The full data must be written out exactly, with every line included.

- _Stored data_
====

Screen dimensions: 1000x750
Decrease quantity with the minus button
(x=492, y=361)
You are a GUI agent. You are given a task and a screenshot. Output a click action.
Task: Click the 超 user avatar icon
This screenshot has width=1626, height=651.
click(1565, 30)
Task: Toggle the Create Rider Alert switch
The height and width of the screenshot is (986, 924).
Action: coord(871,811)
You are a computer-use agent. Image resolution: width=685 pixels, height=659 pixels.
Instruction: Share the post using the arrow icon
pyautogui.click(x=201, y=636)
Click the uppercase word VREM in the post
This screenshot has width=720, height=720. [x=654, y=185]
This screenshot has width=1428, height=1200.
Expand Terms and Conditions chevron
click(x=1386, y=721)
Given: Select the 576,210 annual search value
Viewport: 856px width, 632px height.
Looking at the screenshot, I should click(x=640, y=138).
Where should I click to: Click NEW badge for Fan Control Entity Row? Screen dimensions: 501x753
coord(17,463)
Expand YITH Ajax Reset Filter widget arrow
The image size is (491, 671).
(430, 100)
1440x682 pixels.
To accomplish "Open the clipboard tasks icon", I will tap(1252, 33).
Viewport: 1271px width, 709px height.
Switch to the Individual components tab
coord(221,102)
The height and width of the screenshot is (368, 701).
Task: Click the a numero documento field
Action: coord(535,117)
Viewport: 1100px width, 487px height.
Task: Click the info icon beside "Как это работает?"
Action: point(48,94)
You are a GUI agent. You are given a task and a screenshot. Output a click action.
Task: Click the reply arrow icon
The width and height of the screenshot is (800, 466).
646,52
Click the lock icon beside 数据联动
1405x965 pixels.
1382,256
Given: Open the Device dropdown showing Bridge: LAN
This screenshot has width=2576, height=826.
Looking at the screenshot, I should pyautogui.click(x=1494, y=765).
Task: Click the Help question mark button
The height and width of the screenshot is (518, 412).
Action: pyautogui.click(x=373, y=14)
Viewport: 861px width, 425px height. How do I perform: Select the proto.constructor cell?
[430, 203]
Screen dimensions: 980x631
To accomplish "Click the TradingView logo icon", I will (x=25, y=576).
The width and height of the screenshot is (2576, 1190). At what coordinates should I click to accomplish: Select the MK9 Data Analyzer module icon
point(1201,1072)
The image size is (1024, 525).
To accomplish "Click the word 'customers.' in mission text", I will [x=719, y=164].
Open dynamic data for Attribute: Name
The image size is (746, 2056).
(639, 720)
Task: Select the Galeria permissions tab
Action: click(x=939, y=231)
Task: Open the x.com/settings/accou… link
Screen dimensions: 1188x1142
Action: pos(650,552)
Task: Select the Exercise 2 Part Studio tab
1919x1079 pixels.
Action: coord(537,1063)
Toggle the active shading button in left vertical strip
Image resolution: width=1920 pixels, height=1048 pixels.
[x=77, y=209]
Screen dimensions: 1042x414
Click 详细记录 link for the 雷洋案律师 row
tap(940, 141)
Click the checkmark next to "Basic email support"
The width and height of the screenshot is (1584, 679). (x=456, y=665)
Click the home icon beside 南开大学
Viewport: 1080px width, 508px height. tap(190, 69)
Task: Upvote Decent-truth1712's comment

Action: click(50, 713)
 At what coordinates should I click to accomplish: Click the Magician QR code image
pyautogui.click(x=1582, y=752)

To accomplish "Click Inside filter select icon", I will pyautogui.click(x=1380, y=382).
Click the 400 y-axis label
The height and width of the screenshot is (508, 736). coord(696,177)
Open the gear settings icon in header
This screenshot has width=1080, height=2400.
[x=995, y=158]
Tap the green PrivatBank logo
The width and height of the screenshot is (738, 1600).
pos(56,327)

====

- _Response to this task_
Screen dimensions: 1000x750
Decrease quantity with the minus button
(x=492, y=361)
You are a GUI agent. You are given a task and a screenshot. Output a click action.
Task: Click the 超 user avatar icon
This screenshot has width=1626, height=651.
click(1565, 30)
Task: Toggle the Create Rider Alert switch
The height and width of the screenshot is (986, 924).
Action: coord(871,811)
You are a computer-use agent. Image resolution: width=685 pixels, height=659 pixels.
Instruction: Share the post using the arrow icon
pyautogui.click(x=201, y=636)
Click the uppercase word VREM in the post
This screenshot has width=720, height=720. [x=654, y=185]
This screenshot has width=1428, height=1200.
Expand Terms and Conditions chevron
click(x=1386, y=721)
Given: Select the 576,210 annual search value
Viewport: 856px width, 632px height.
Looking at the screenshot, I should click(x=640, y=138).
Where should I click to: Click NEW badge for Fan Control Entity Row? Screen dimensions: 501x753
coord(17,463)
Expand YITH Ajax Reset Filter widget arrow
The image size is (491, 671).
(430, 100)
1440x682 pixels.
To accomplish "Open the clipboard tasks icon", I will tap(1252, 33).
Viewport: 1271px width, 709px height.
Switch to the Individual components tab
coord(221,102)
The height and width of the screenshot is (368, 701).
Task: Click the a numero documento field
Action: coord(535,117)
Viewport: 1100px width, 487px height.
Task: Click the info icon beside "Как это работает?"
Action: point(48,94)
You are a GUI agent. You are given a task and a screenshot. Output a click action.
Task: Click the reply arrow icon
The width and height of the screenshot is (800, 466).
646,52
Click the lock icon beside 数据联动
1405x965 pixels.
1382,256
Given: Open the Device dropdown showing Bridge: LAN
This screenshot has width=2576, height=826.
Looking at the screenshot, I should pyautogui.click(x=1494, y=765).
Task: Click the Help question mark button
The height and width of the screenshot is (518, 412).
Action: pyautogui.click(x=373, y=14)
Viewport: 861px width, 425px height. How do I perform: Select the proto.constructor cell?
[430, 203]
Screen dimensions: 980x631
To accomplish "Click the TradingView logo icon", I will (x=25, y=576).
The width and height of the screenshot is (2576, 1190). At what coordinates should I click to accomplish: Select the MK9 Data Analyzer module icon
point(1201,1072)
The image size is (1024, 525).
To accomplish "Click the word 'customers.' in mission text", I will [x=719, y=164].
Open dynamic data for Attribute: Name
The image size is (746, 2056).
(639, 720)
Task: Select the Galeria permissions tab
Action: click(x=939, y=231)
Task: Open the x.com/settings/accou… link
Screen dimensions: 1188x1142
Action: pos(650,552)
Task: Select the Exercise 2 Part Studio tab
1919x1079 pixels.
Action: coord(537,1063)
Toggle the active shading button in left vertical strip
Image resolution: width=1920 pixels, height=1048 pixels.
[x=77, y=209]
Screen dimensions: 1042x414
Click 详细记录 link for the 雷洋案律师 row
tap(940, 141)
Click the checkmark next to "Basic email support"
The width and height of the screenshot is (1584, 679). (x=456, y=665)
Click the home icon beside 南开大学
Viewport: 1080px width, 508px height. tap(190, 69)
Task: Upvote Decent-truth1712's comment

Action: click(50, 713)
 At what coordinates should I click to accomplish: Click the Magician QR code image
pyautogui.click(x=1582, y=752)

To accomplish "Click Inside filter select icon", I will pyautogui.click(x=1380, y=382).
Click the 400 y-axis label
The height and width of the screenshot is (508, 736). coord(696,177)
Open the gear settings icon in header
This screenshot has width=1080, height=2400.
[x=995, y=158]
Tap the green PrivatBank logo
The width and height of the screenshot is (738, 1600).
pos(56,327)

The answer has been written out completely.